Many ad agencies have initiated hiring freezes. Magna’s parent company Interpublic Group withdrew its full-year financial performance targets on Thursday due to significant macroeconomic uncertainty resulting from the coronavirus pandemic.
Magna said it expects the impact on marketing activities to be severe for sectors such as travel, restaurants and movie studios and significant for retailers, financial services firms and the automotive industry.
Any major pullback from those sectors is worrisome since those industries are among the top 10 ad spending industries in the U.S.
Retailers, the top spending sector, shelled out $16.9 billion on ads last year while the automotive industry spent $12.3 billion, according to ad-tracker Kantar.

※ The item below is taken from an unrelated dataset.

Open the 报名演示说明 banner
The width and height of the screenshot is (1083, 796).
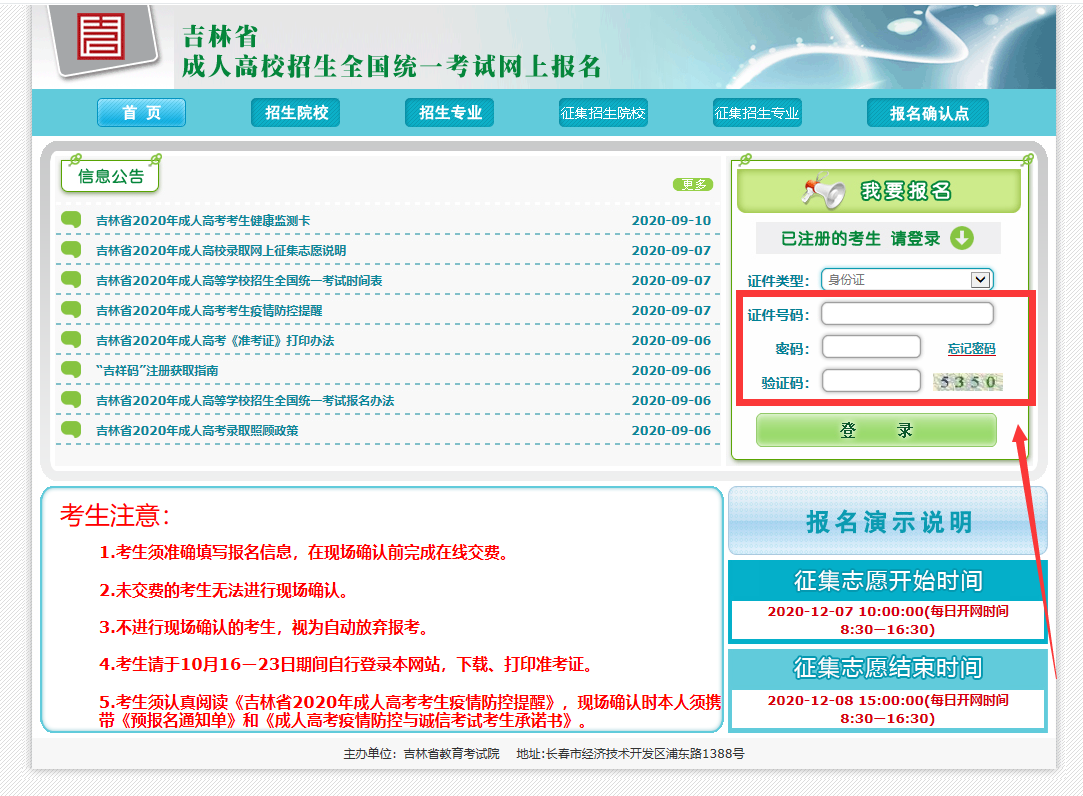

Travel and tourism was the sixth-largest spending sector, with $7.7 billion in outlays, while restaurants, the ninth-largest, spent $6.2 billion on ads.
Despite the downbeat forecast, Magna does see the ad market stabilizing and recovering in the back half of 2020. That prediction is based on the assumption that the U.S. will see a stabilization in coronavirus cases in April and a gradual return to business in May and June, the company said.
The firm also upgraded its 2021 forecast and now expects spending to increase 2.5% to $222.5 billion because the Tokyo Olympics are being moved to 2021. It had been anticipating a 1.4% increase for next year.
Mr. Letang wouldn’t speculate on what will happen if the coronavirus crisis is protracted.
“I am cautiously optimistic,” he said.